■ TEKS BACAAN
Peran Abdul Qadir
Hasan Baraja dalam Gerakan Komando Jihad Linda Trianita : Wartawan Majalah Tempo |
MAJALAH TEMPO, 11
Juni
2022
HAMZAH memacu sepeda
motornya dari Bekasi, Jawa Barat, menuju Markas Kepolisian Daerah
Metropolitan Jakarta Raya, Jakarta Selatan, pada Selasa malam, 7 Juni lalu.
Ia mendengar polisi menangkap pemimpin Khilafatul Muslimin, Abdul Qadir Hasan
Baraja. Amir Daulah Khilafatul Muslimin Jawa-Madura itu ingin bertemu dengan
sang khalifah. Perjuangannya berhasil.

■ SOAL UNTUK DIKERJAKAN
1. Terjemahkan kalimat "Amir Daulah Khilafatul Muslimin Jawa-Madura itu ingin bertemu dengan sang khalifah." dari teks tentang Abdul Qadir Hasan Baraja ke dalam bahasa Inggris.
2. Teruskan tulisan tentang Abdul Qadir Hasan Baraja mulai sesudah kalimat "Perjuangannya berhasil."

■ BARIS DATA
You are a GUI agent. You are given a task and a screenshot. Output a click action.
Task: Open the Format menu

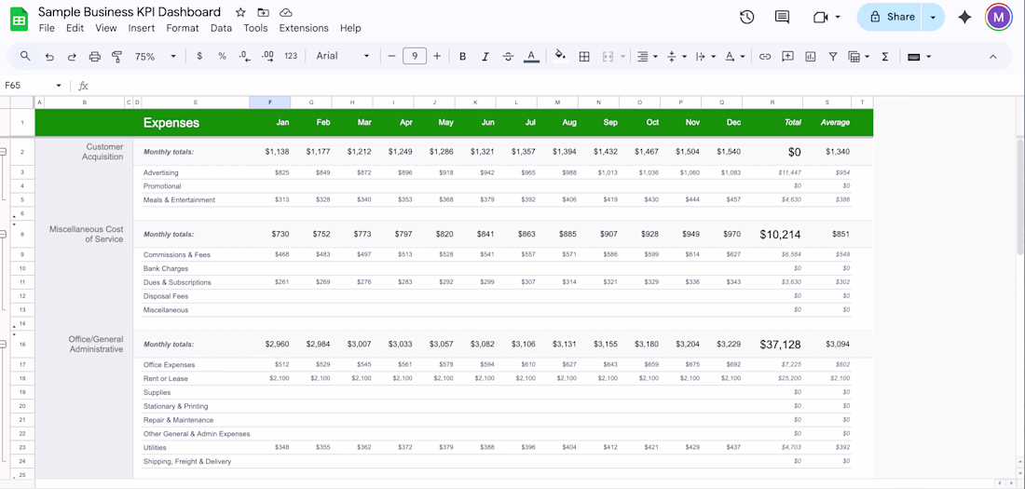(183, 28)
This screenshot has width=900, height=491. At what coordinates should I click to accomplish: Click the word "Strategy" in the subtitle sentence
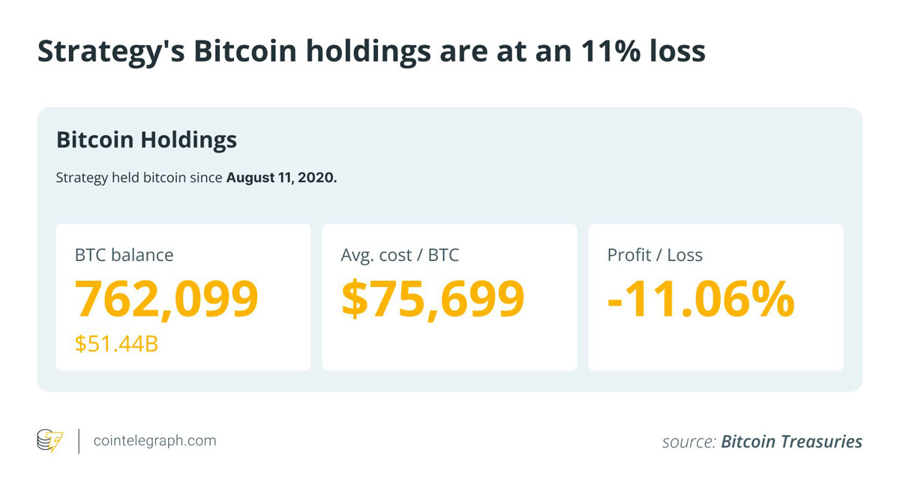[x=80, y=178]
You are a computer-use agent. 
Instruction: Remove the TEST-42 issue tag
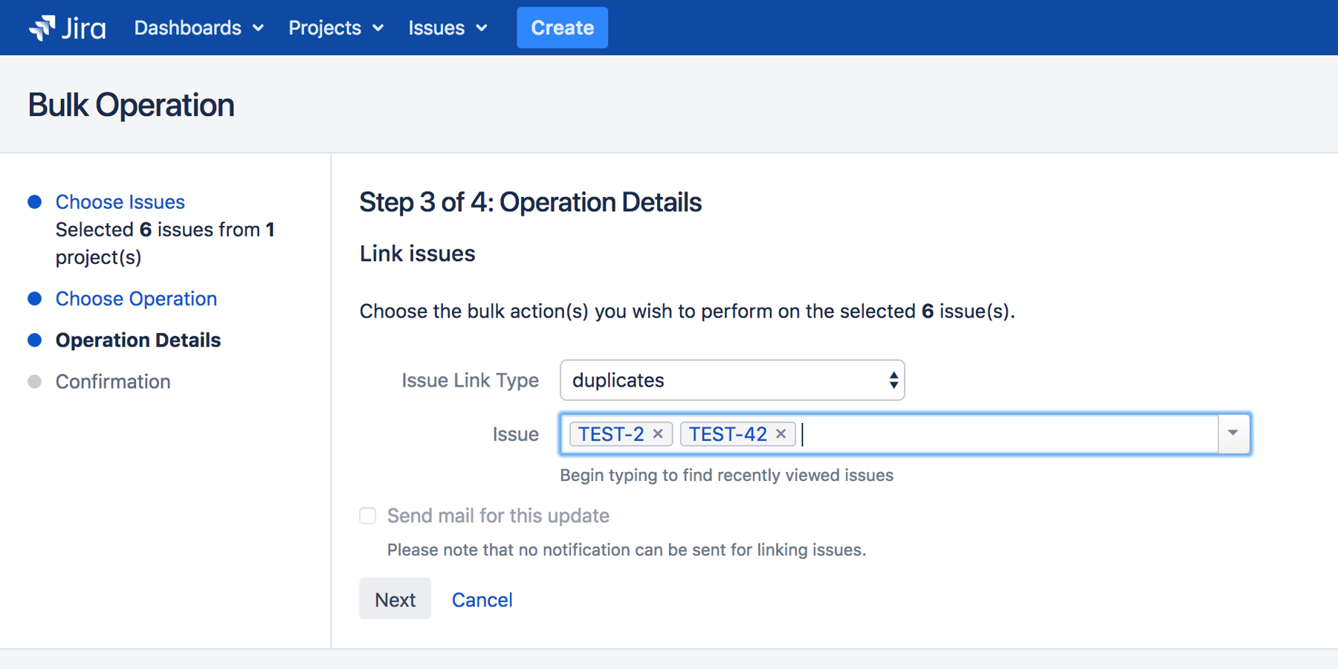[x=781, y=433]
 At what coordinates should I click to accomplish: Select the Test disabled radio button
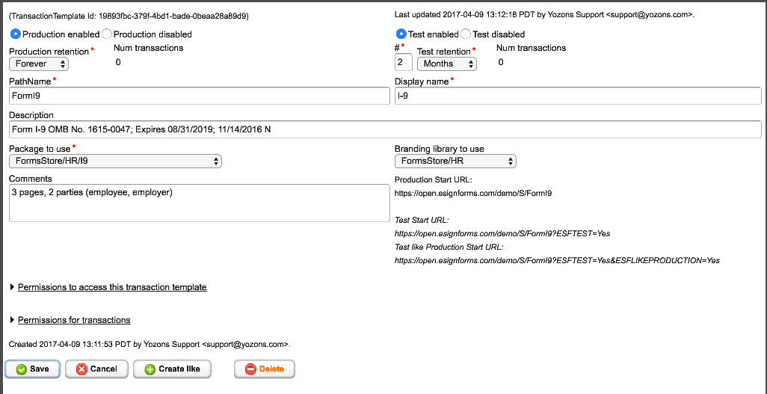pos(466,34)
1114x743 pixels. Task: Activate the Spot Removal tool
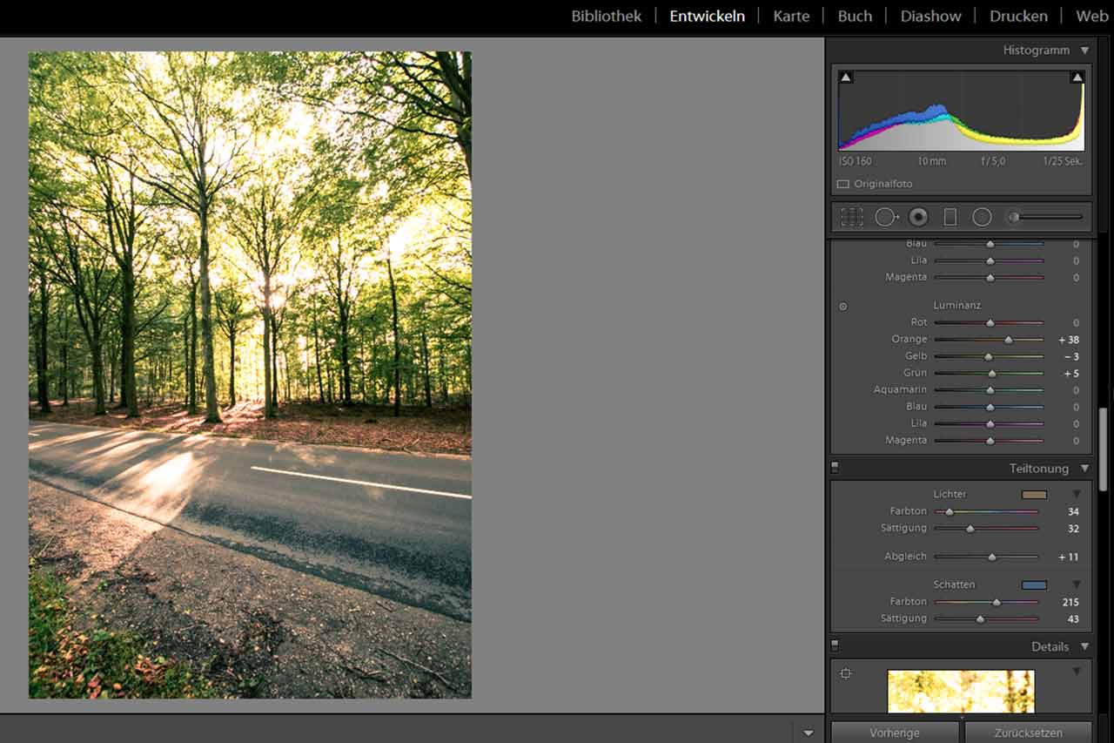pyautogui.click(x=886, y=217)
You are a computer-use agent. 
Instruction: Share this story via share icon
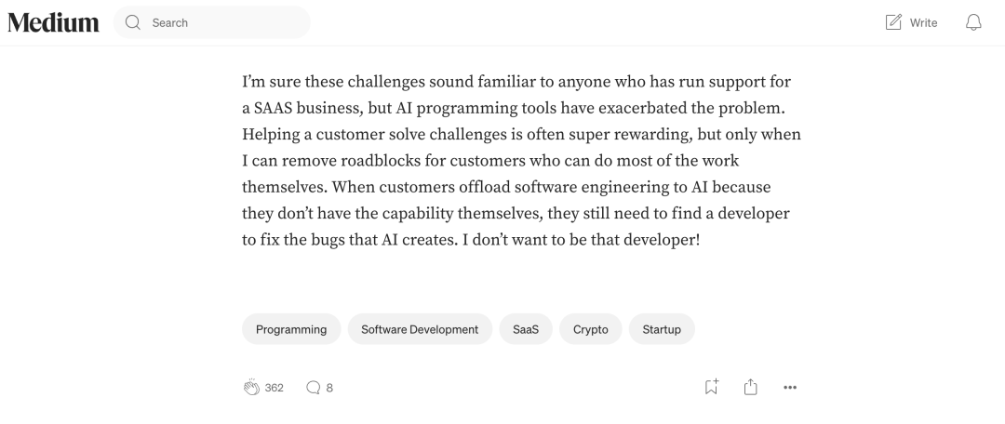coord(751,387)
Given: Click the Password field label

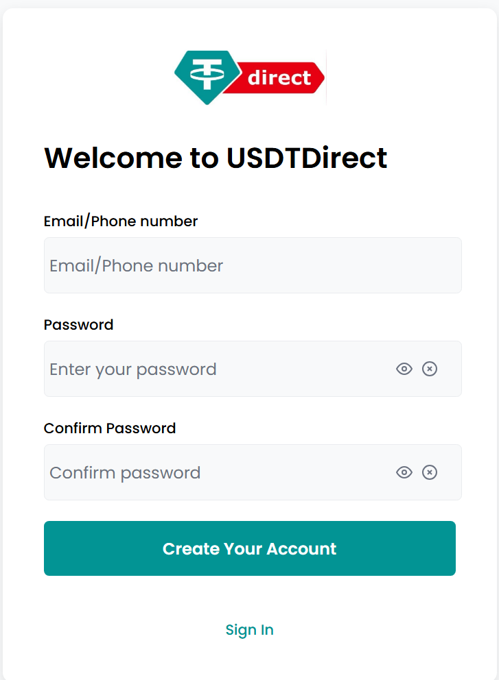Looking at the screenshot, I should 79,325.
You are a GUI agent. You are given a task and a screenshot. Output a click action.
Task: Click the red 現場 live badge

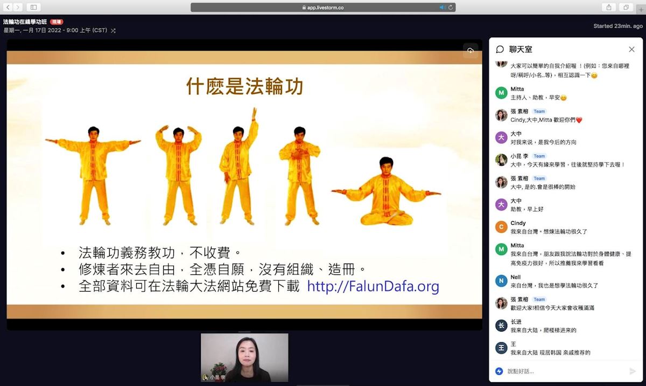click(x=57, y=22)
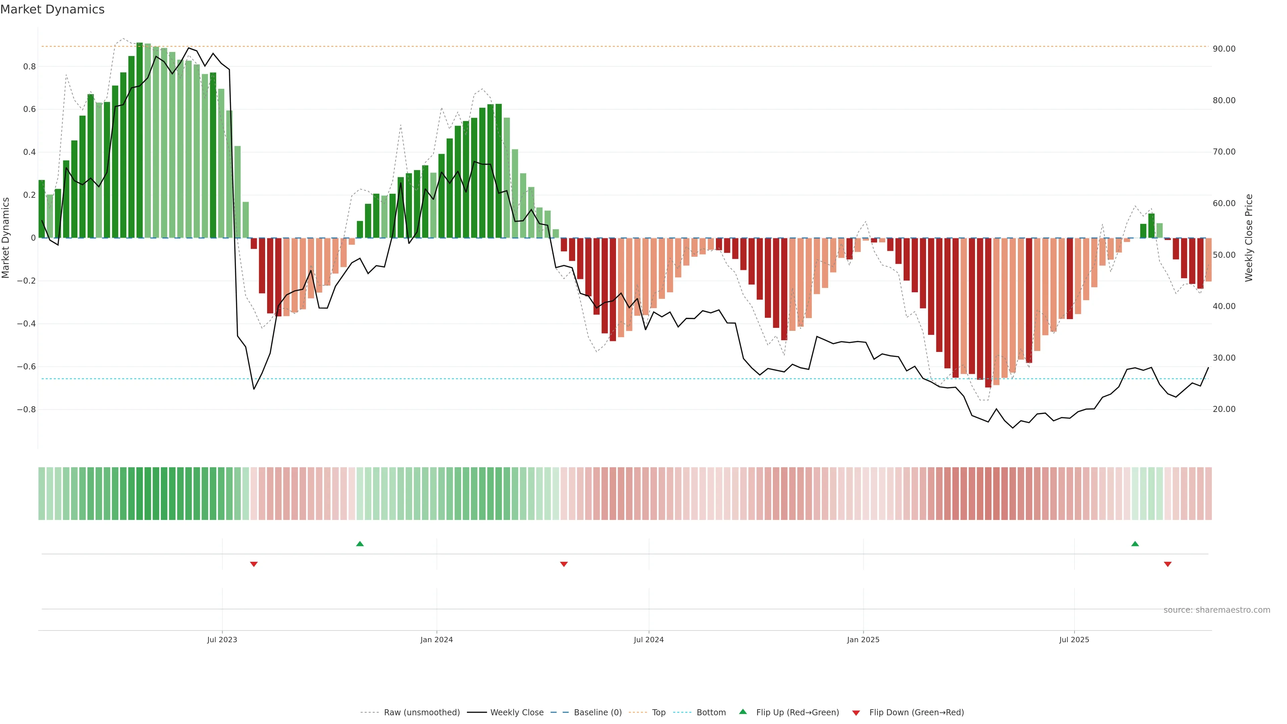Click the green flip-up marker after Jul 2025
The width and height of the screenshot is (1287, 724).
1135,544
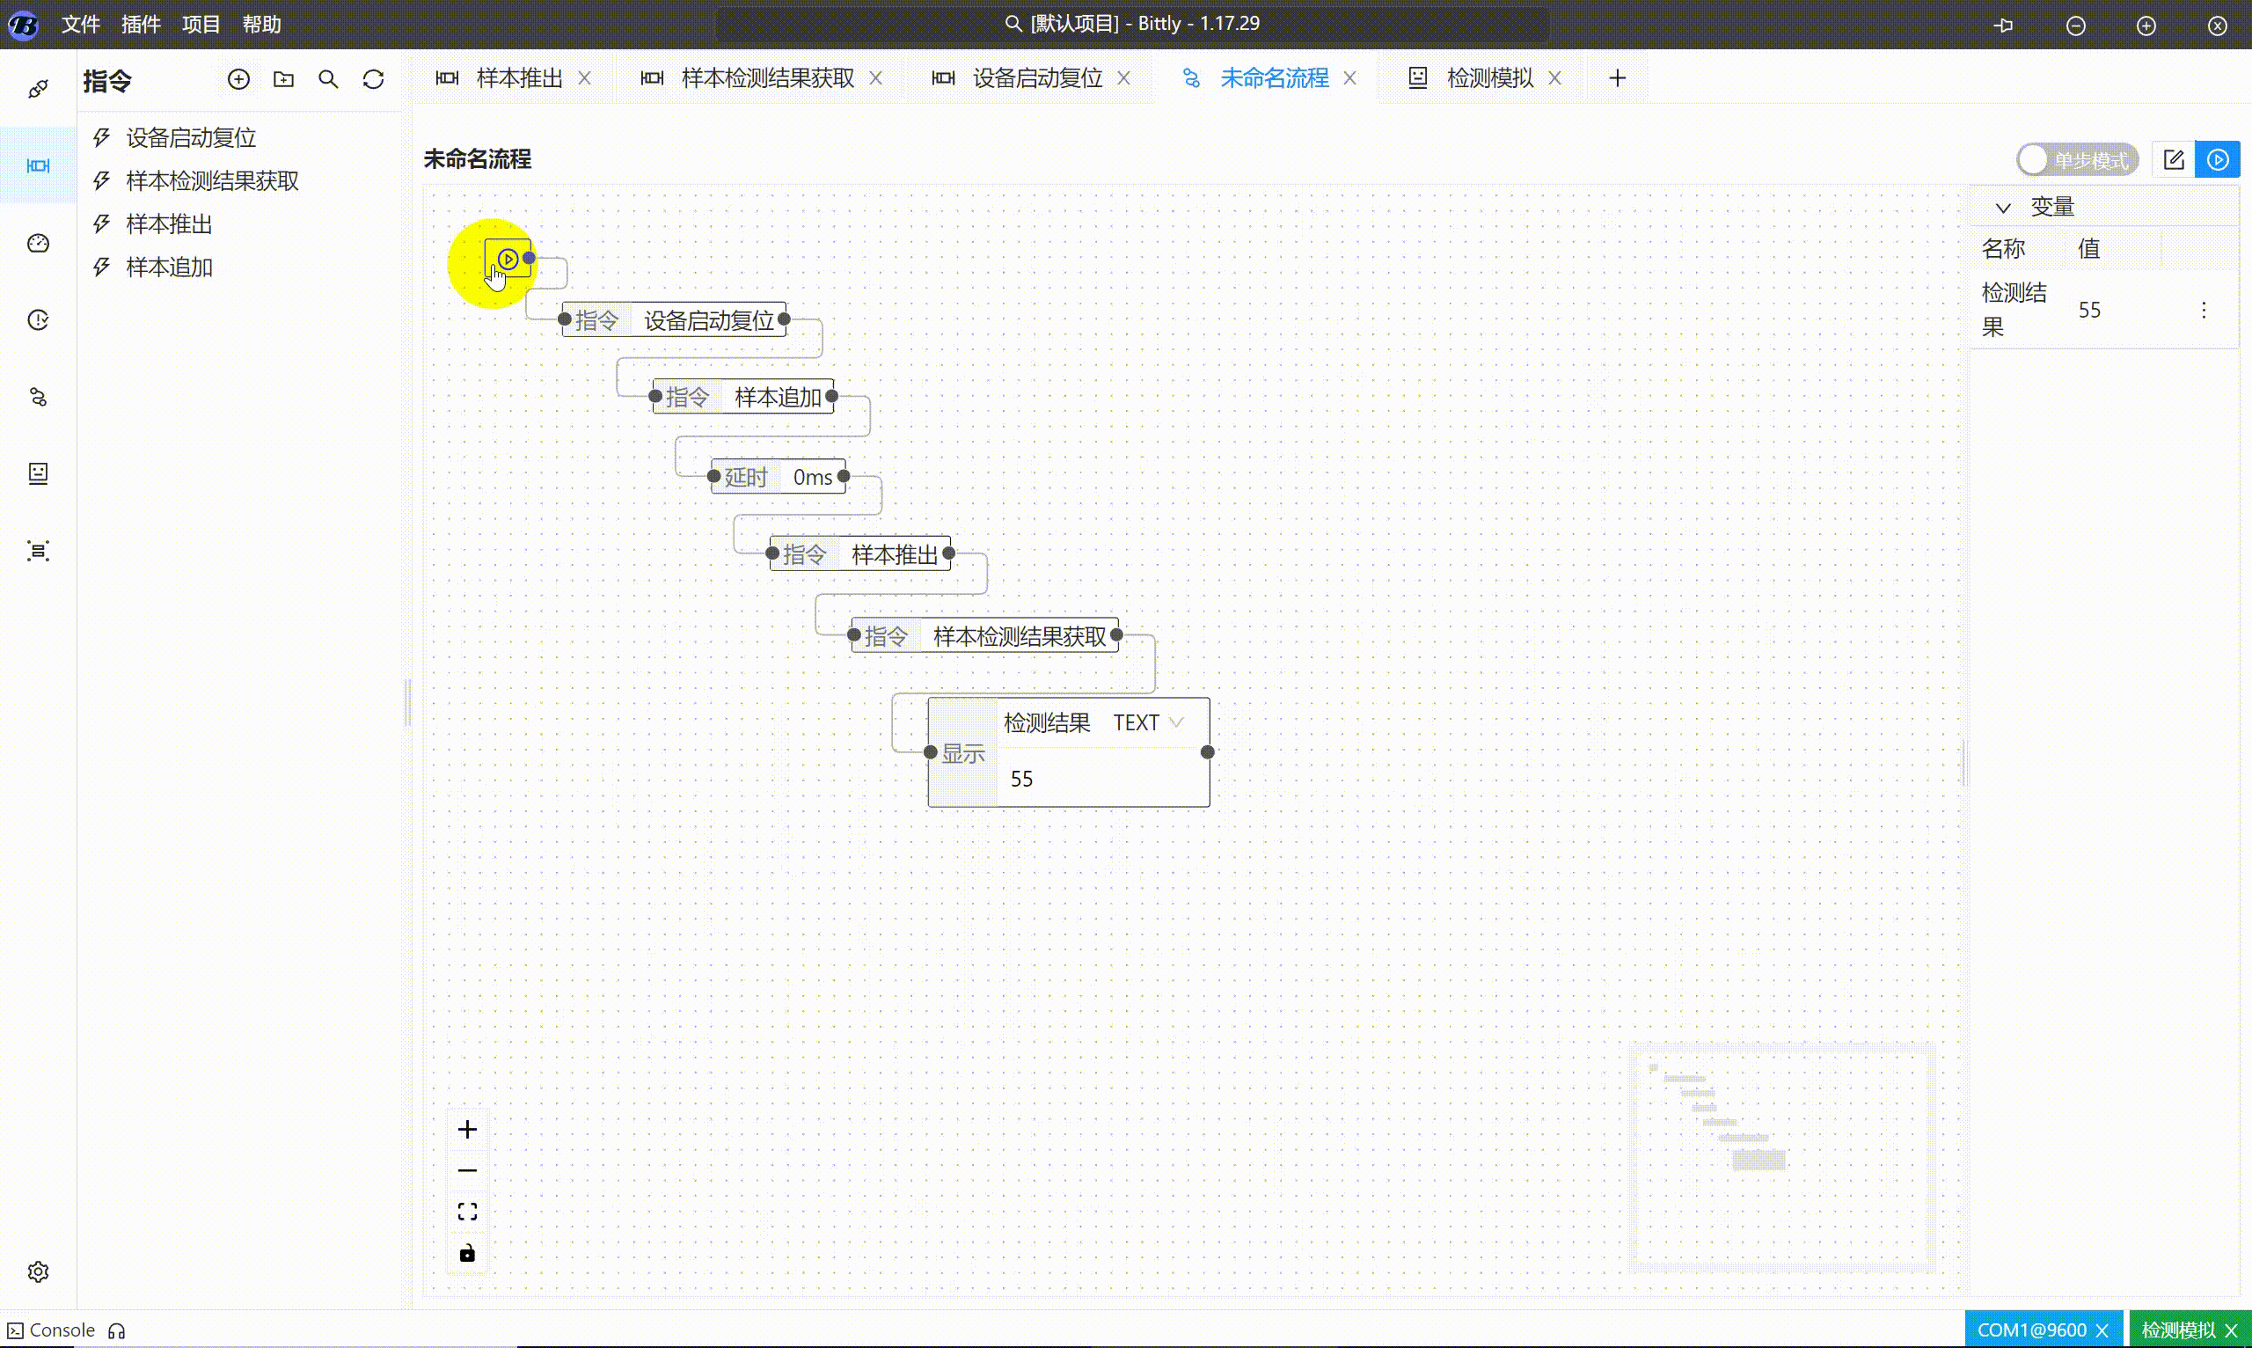Open the timer panel icon in sidebar

37,320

■ HASIL LATIHAN
1. The Amir Daulah of Khilafatul Muslimin for Java-Madura wanted to meet the caliph.

2.
“Kami ngobrol sambil makan soto dan ayam bakar,” kata Hamzah pada Kamis, 9
Juni lalu. Tak ada raut kegelisahan
di wajah Abdul Qadir. Dalam pertemuan itu, ia berpesan agar jemaah Khilafatul
Muslimin tetap melanjutkan perjuangan. Sesekali keduanya saling melontarkan
senda gurau. “Khalifah itu orangnya memang kalem dan lucu,” ujar Hamzah. Pengamat terorisme dari
Departemen Antropologi Universitas Malikussaleh, Lhokseumawe, Aceh, Al
Chaidar, membenarkan perilaku Abdul Qadir yang bersahaja. Sementara Hamzah
bergabung dengan Khilafatul Muslimin pada 2005, Al Chaidar pernah dibaiat di
kelompok itu pada 2003. “Beliau sering menceritakan masa lalunya kepada
kami,” tuturnya. Abdul Qadir Hasan Baraja
lahir di Taliwang, Sumbawa Barat, Nusa Tenggara Barat, 77 tahun yang lalu.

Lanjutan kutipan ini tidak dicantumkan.